[Dataset entries Boundary: Start]

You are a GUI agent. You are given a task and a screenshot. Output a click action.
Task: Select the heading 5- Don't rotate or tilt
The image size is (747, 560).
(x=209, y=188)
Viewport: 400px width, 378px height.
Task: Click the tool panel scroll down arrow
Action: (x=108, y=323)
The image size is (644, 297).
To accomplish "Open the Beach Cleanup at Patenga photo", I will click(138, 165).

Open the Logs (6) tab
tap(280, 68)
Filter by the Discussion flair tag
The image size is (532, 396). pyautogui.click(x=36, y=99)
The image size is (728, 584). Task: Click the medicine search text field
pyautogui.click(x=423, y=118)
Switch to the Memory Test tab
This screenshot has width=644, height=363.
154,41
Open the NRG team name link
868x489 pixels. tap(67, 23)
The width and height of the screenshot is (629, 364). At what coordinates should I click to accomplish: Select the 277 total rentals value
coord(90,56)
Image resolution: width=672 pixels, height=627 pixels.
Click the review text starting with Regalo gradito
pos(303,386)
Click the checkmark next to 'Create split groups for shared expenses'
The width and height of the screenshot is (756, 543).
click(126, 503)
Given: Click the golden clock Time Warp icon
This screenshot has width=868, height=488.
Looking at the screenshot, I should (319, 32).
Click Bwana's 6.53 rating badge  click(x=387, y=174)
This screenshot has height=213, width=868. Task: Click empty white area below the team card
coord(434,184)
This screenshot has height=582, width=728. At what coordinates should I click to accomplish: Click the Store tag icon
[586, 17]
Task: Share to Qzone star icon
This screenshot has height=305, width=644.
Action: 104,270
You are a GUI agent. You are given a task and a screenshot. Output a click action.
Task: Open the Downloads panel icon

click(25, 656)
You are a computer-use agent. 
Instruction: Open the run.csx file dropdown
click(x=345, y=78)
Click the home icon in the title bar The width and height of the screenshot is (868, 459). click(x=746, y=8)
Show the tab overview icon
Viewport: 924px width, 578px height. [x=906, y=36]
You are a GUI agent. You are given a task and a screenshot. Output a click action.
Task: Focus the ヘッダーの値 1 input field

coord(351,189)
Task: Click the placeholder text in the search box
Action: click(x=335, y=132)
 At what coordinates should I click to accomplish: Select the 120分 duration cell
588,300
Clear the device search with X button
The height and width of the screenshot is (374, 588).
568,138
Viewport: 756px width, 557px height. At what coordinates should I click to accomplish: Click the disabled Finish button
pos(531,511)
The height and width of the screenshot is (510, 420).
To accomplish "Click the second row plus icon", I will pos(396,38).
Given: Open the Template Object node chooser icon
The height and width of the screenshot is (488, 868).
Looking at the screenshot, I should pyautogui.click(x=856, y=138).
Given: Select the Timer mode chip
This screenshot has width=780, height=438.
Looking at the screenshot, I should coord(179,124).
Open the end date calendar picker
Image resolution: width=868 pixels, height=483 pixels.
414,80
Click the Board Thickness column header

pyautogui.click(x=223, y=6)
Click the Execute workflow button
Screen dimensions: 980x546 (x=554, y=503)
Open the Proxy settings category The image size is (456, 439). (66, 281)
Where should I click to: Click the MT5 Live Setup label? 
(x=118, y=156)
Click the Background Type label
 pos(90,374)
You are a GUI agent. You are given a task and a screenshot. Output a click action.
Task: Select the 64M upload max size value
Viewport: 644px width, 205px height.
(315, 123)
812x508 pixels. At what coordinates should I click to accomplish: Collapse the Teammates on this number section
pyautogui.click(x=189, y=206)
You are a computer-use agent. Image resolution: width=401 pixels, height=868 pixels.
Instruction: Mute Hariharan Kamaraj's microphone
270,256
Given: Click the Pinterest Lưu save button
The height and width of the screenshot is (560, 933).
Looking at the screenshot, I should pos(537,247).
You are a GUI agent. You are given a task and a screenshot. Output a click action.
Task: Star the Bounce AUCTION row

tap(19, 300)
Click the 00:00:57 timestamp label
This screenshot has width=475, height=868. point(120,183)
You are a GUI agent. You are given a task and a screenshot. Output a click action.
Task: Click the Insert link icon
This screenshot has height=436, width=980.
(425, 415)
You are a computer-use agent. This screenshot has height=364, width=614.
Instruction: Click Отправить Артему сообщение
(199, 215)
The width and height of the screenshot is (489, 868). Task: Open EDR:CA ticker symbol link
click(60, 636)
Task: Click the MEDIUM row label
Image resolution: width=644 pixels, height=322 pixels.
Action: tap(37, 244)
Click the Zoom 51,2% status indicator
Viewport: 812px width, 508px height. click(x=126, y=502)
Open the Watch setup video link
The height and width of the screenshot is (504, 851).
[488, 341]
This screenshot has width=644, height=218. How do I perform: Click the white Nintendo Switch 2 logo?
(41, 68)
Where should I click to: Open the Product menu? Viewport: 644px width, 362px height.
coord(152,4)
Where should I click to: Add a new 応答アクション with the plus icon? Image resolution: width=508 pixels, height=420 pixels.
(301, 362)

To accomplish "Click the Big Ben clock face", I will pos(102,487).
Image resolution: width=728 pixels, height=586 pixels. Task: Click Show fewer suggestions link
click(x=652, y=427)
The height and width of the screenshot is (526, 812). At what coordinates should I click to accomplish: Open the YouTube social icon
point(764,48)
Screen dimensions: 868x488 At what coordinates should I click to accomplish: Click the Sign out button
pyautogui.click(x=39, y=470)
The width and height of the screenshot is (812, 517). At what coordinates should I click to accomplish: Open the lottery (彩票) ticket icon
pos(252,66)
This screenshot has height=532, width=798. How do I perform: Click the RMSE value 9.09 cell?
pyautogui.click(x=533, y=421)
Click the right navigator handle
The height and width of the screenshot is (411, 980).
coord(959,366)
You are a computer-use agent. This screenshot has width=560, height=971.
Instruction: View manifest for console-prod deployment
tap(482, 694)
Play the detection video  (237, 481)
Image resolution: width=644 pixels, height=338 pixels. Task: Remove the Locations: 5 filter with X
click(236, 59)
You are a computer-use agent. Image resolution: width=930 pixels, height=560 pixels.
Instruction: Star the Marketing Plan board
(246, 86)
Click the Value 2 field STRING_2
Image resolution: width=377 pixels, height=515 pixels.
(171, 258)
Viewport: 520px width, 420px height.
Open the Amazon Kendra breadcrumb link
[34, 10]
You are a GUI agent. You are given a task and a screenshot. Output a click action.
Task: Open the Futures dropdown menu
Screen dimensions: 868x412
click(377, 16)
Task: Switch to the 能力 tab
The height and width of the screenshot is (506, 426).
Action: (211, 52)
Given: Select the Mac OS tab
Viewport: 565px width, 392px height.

[Dataset entries Boundary: End]

Task requirements:
The lines above are to be retyped exactly, with none omitted.

Expected answer:
You are a GUI agent. You are given a task and a screenshot. Output a click action.
Task: Select the heading 5- Don't rotate or tilt
The image size is (747, 560).
(x=209, y=188)
Viewport: 400px width, 378px height.
Task: Click the tool panel scroll down arrow
Action: (x=108, y=323)
The image size is (644, 297).
To accomplish "Open the Beach Cleanup at Patenga photo", I will click(138, 165).

Open the Logs (6) tab
tap(280, 68)
Filter by the Discussion flair tag
The image size is (532, 396). pyautogui.click(x=36, y=99)
The image size is (728, 584). Task: Click the medicine search text field
pyautogui.click(x=423, y=118)
Switch to the Memory Test tab
This screenshot has width=644, height=363.
154,41
Open the NRG team name link
868x489 pixels. tap(67, 23)
The width and height of the screenshot is (629, 364). At what coordinates should I click to accomplish: Select the 277 total rentals value
coord(90,56)
Image resolution: width=672 pixels, height=627 pixels.
Click the review text starting with Regalo gradito
pos(303,386)
Click the checkmark next to 'Create split groups for shared expenses'
The width and height of the screenshot is (756, 543).
click(126, 503)
Given: Click the golden clock Time Warp icon
This screenshot has width=868, height=488.
Looking at the screenshot, I should (319, 32).
Click Bwana's 6.53 rating badge  click(x=387, y=174)
This screenshot has height=213, width=868. Task: Click empty white area below the team card
coord(434,184)
This screenshot has height=582, width=728. At what coordinates should I click to accomplish: Click the Store tag icon
[586, 17]
Task: Share to Qzone star icon
This screenshot has height=305, width=644.
Action: 104,270
You are a GUI agent. You are given a task and a screenshot. Output a click action.
Task: Open the Downloads panel icon

click(25, 656)
You are a computer-use agent. 
Instruction: Open the run.csx file dropdown
click(x=345, y=78)
Click the home icon in the title bar The width and height of the screenshot is (868, 459). click(x=746, y=8)
Show the tab overview icon
Viewport: 924px width, 578px height. [x=906, y=36]
You are a GUI agent. You are given a task and a screenshot. Output a click action.
Task: Focus the ヘッダーの値 1 input field

coord(351,189)
Task: Click the placeholder text in the search box
Action: click(x=335, y=132)
 At what coordinates should I click to accomplish: Select the 120分 duration cell
588,300
Clear the device search with X button
The height and width of the screenshot is (374, 588).
568,138
Viewport: 756px width, 557px height. At what coordinates should I click to accomplish: Click the disabled Finish button
pos(531,511)
The height and width of the screenshot is (510, 420).
To accomplish "Click the second row plus icon", I will pos(396,38).
Given: Open the Template Object node chooser icon
The height and width of the screenshot is (488, 868).
Looking at the screenshot, I should pyautogui.click(x=856, y=138).
Given: Select the Timer mode chip
This screenshot has width=780, height=438.
Looking at the screenshot, I should coord(179,124).
Open the end date calendar picker
Image resolution: width=868 pixels, height=483 pixels.
414,80
Click the Board Thickness column header

pyautogui.click(x=223, y=6)
Click the Execute workflow button
Screen dimensions: 980x546 (x=554, y=503)
Open the Proxy settings category The image size is (456, 439). (66, 281)
Where should I click to: Click the MT5 Live Setup label? 
(x=118, y=156)
Click the Background Type label
 pos(90,374)
You are a GUI agent. You are given a task and a screenshot. Output a click action.
Task: Select the 64M upload max size value
Viewport: 644px width, 205px height.
(315, 123)
812x508 pixels. At what coordinates should I click to accomplish: Collapse the Teammates on this number section
pyautogui.click(x=189, y=206)
You are a computer-use agent. Image resolution: width=401 pixels, height=868 pixels.
Instruction: Mute Hariharan Kamaraj's microphone
270,256
Given: Click the Pinterest Lưu save button
The height and width of the screenshot is (560, 933).
Looking at the screenshot, I should pos(537,247).
You are a GUI agent. You are given a task and a screenshot. Output a click action.
Task: Star the Bounce AUCTION row

tap(19, 300)
Click the 00:00:57 timestamp label
This screenshot has width=475, height=868. point(120,183)
You are a GUI agent. You are given a task and a screenshot. Output a click action.
Task: Click the Insert link icon
This screenshot has height=436, width=980.
(425, 415)
You are a computer-use agent. This screenshot has height=364, width=614.
Instruction: Click Отправить Артему сообщение
(199, 215)
The width and height of the screenshot is (489, 868). Task: Open EDR:CA ticker symbol link
click(60, 636)
Task: Click the MEDIUM row label
Image resolution: width=644 pixels, height=322 pixels.
Action: tap(37, 244)
Click the Zoom 51,2% status indicator
Viewport: 812px width, 508px height. click(x=126, y=502)
Open the Watch setup video link
The height and width of the screenshot is (504, 851).
[488, 341]
This screenshot has width=644, height=218. How do I perform: Click the white Nintendo Switch 2 logo?
(41, 68)
Where should I click to: Open the Product menu? Viewport: 644px width, 362px height.
coord(152,4)
Where should I click to: Add a new 応答アクション with the plus icon? Image resolution: width=508 pixels, height=420 pixels.
(301, 362)

To accomplish "Click the Big Ben clock face", I will pos(102,487).
Image resolution: width=728 pixels, height=586 pixels. Task: Click Show fewer suggestions link
click(x=652, y=427)
The height and width of the screenshot is (526, 812). At what coordinates should I click to accomplish: Open the YouTube social icon
point(764,48)
Screen dimensions: 868x488 At what coordinates should I click to accomplish: Click the Sign out button
pyautogui.click(x=39, y=470)
The width and height of the screenshot is (812, 517). At what coordinates should I click to accomplish: Open the lottery (彩票) ticket icon
pos(252,66)
This screenshot has height=532, width=798. How do I perform: Click the RMSE value 9.09 cell?
pyautogui.click(x=533, y=421)
Click the right navigator handle
The height and width of the screenshot is (411, 980).
coord(959,366)
You are a computer-use agent. This screenshot has width=560, height=971.
Instruction: View manifest for console-prod deployment
tap(482, 694)
Play the detection video  (237, 481)
Image resolution: width=644 pixels, height=338 pixels. Task: Remove the Locations: 5 filter with X
click(236, 59)
You are a computer-use agent. Image resolution: width=930 pixels, height=560 pixels.
Instruction: Star the Marketing Plan board
(246, 86)
Click the Value 2 field STRING_2
Image resolution: width=377 pixels, height=515 pixels.
(171, 258)
Viewport: 520px width, 420px height.
Open the Amazon Kendra breadcrumb link
[34, 10]
You are a GUI agent. You are given a task and a screenshot. Output a click action.
Task: Open the Futures dropdown menu
Screen dimensions: 868x412
click(377, 16)
Task: Switch to the 能力 tab
The height and width of the screenshot is (506, 426).
Action: (211, 52)
Given: Select the Mac OS tab
Viewport: 565px width, 392px height.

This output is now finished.